* _PROVIDED PASSAGE_
Rhode Island Sexual Abuse Lawsuits

Rhode Island Sexual Abuse Assault LawsuitsRhode Island has made efforts to change its statute of limitation laws (SOLs) to allow survivors of sexual abuse and assault to get justice against their abusers, while also allowing for compensation. These laws enable lawyers handling sexual abuse claims in Rhode Island to file cases against sexual predators, including clergy members.

Below you will find information on Rhode Island’s statute of limitations laws. These laws are important because they dictate how long a lawyer handling an Rhode Island sexual assault case has to file a claim on behalf of a survivor. In addition, we’ve compiled a list of Rhode Island’s settlements and jury awards received by sexual abuse and assault survivors and a list of Rhode Island’s ‘credibly’ accused priests released by the dioceses.

Rhode Island Statute of Limitations for Sexual Abuse & Assault

Prior to 2019, Rhode Island had made no changes to its statute of limitation laws for child sex abuse claims since 2002. However, in 2019 a highlight of their SOL reform was to pass a civil revival law to help sexual abuse survivors.

* _DATA PROVIDED_
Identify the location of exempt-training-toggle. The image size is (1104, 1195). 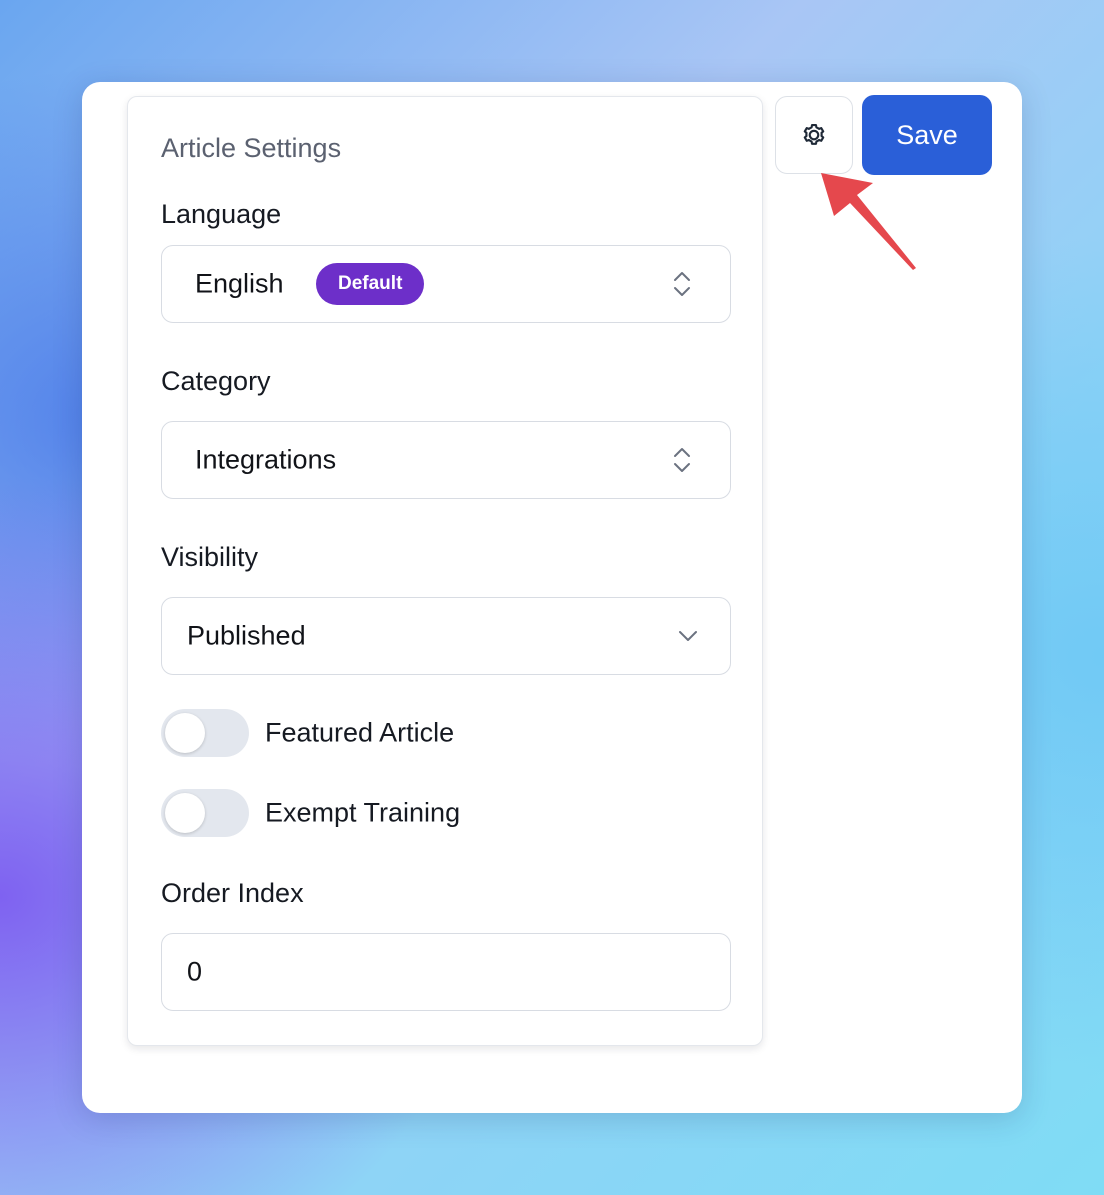
(205, 813).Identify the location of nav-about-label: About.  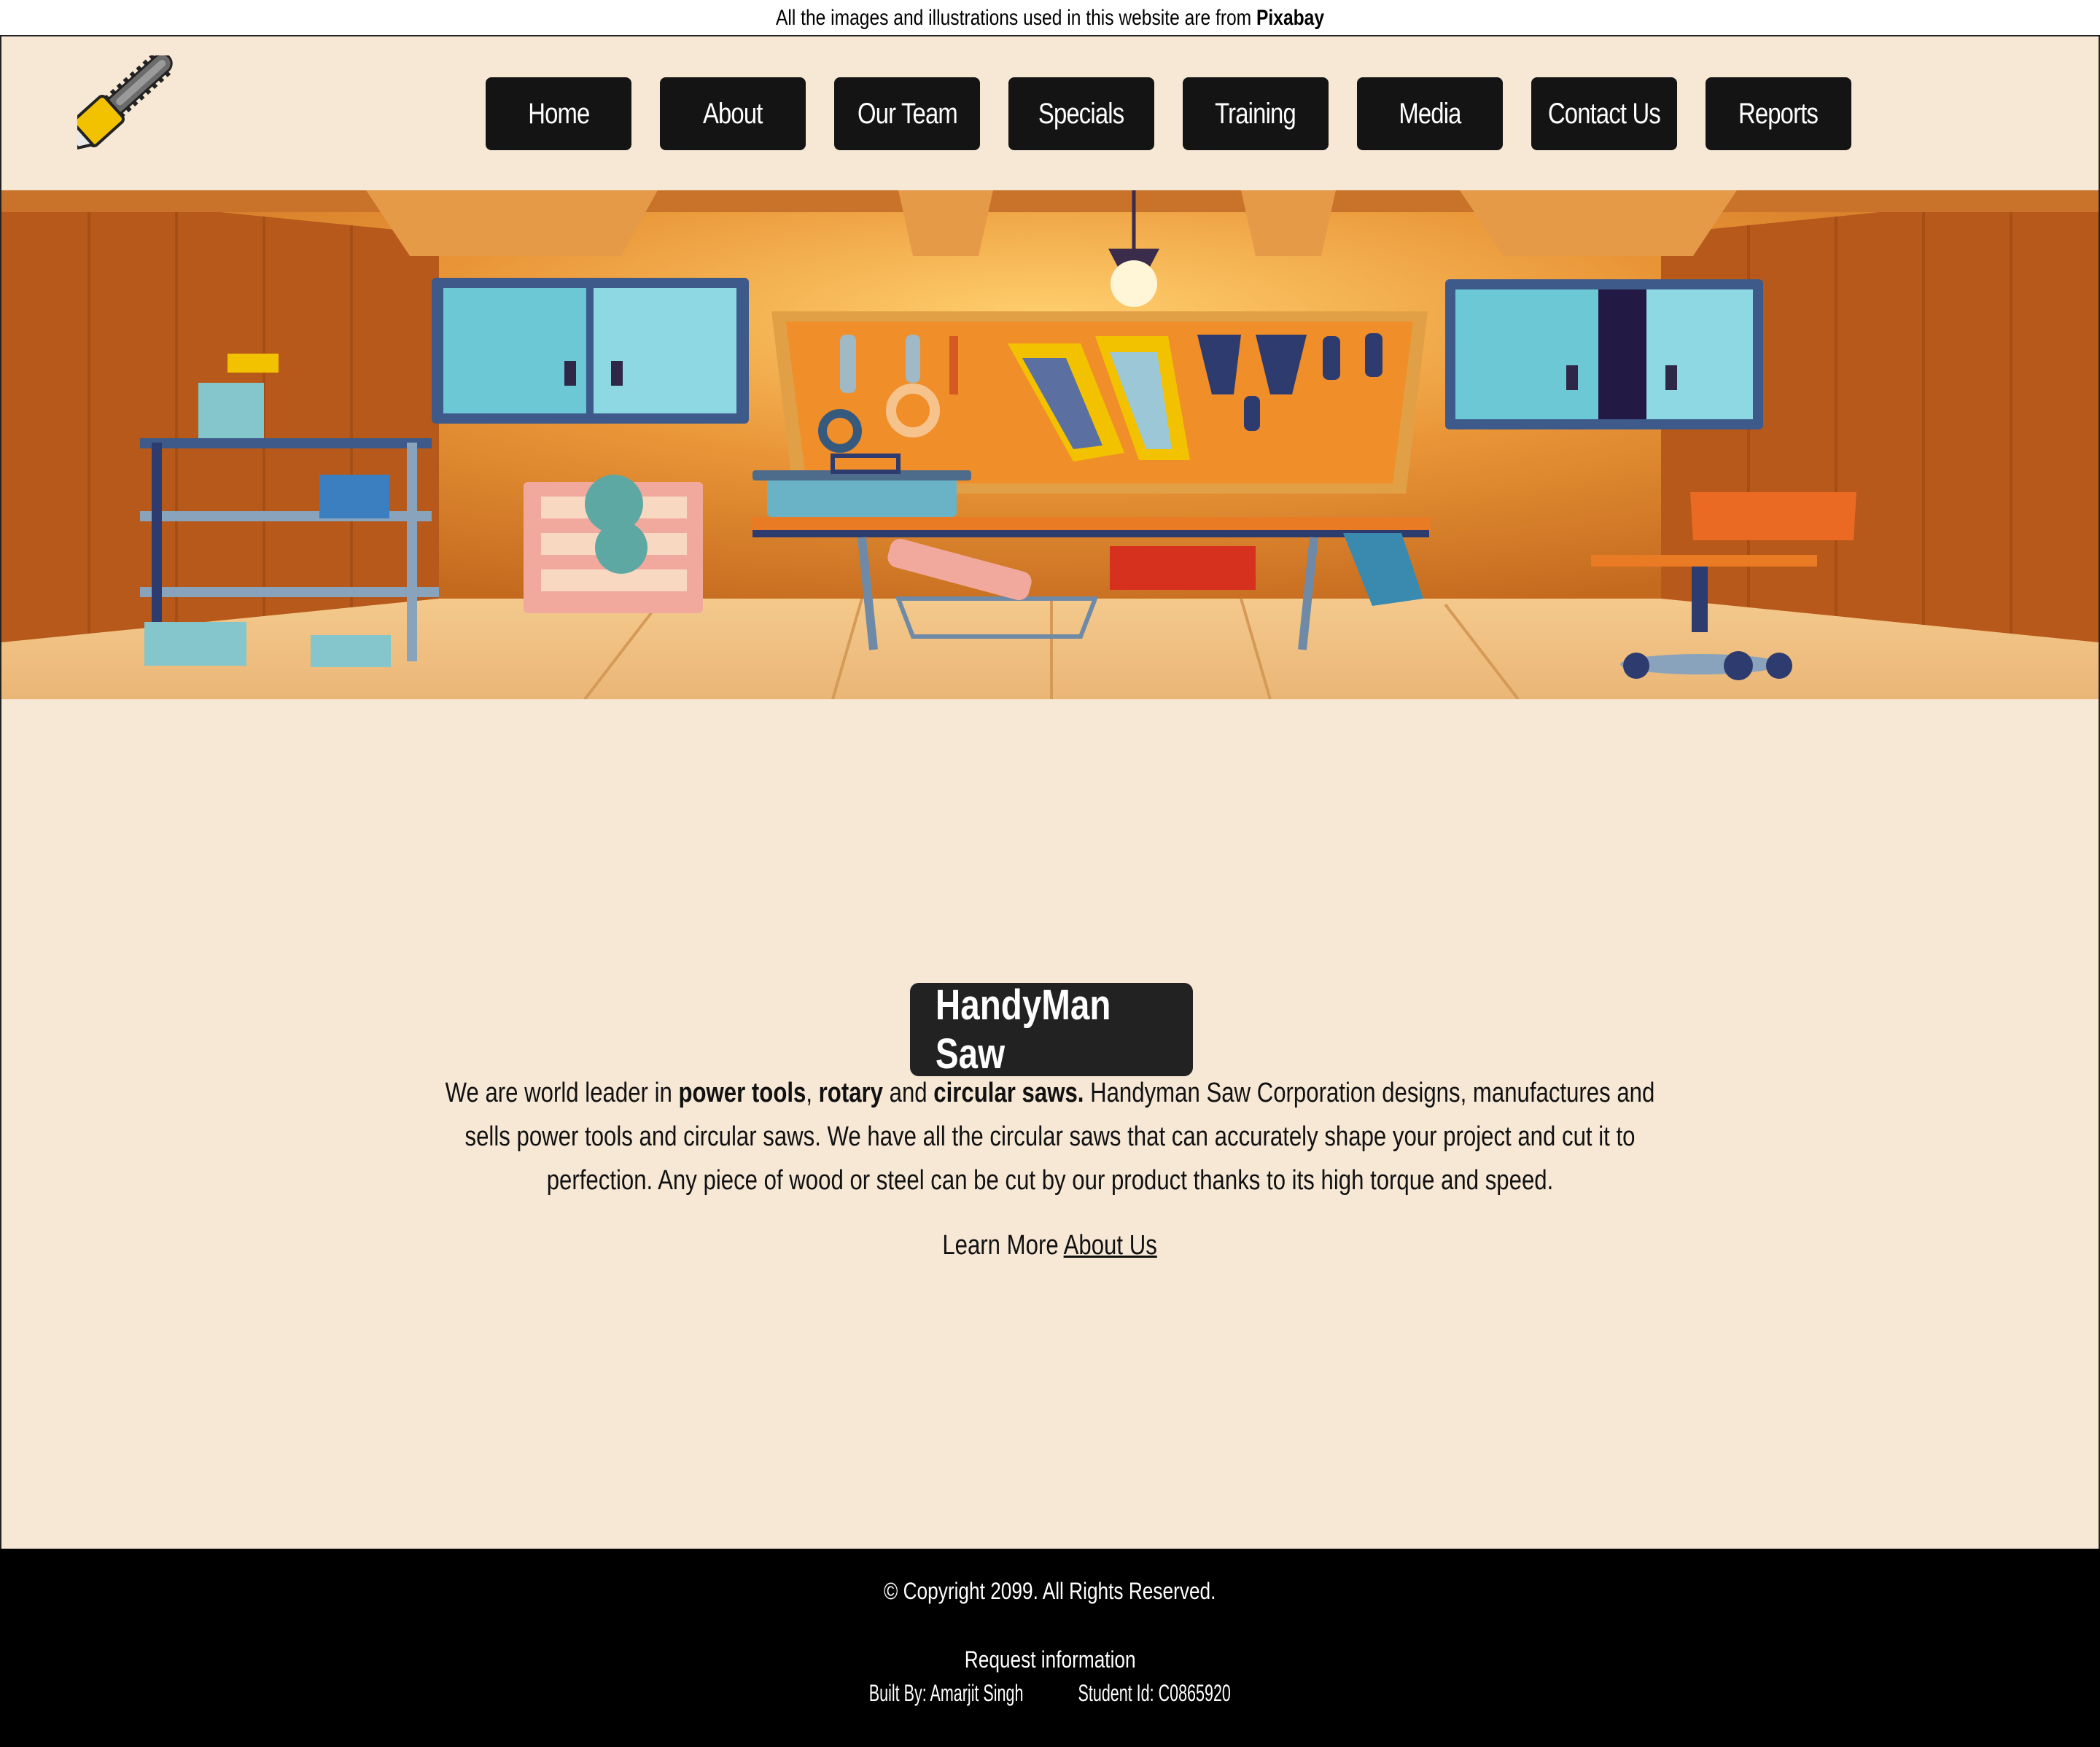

* _YOUR INSTRUCTIONS_
Transcribe the part of the Rhode Island lawsuits page between "Below you will" and "by the dioceses.", inclusive. The data is separate material and has no connection to the page on Rhode Island sexual abuse lawsuits.

* _REPLY TO THE TASK_
Below you will find information on Rhode Island’s statute of limitations laws. These laws are important because they dictate how long a lawyer handling an Rhode Island sexual assault case has to file a claim on behalf of a survivor. In addition, we’ve compiled a list of Rhode Island’s settlements and jury awards received by sexual abuse and assault survivors and a list of Rhode Island’s ‘credibly’ accused priests released by the dioceses.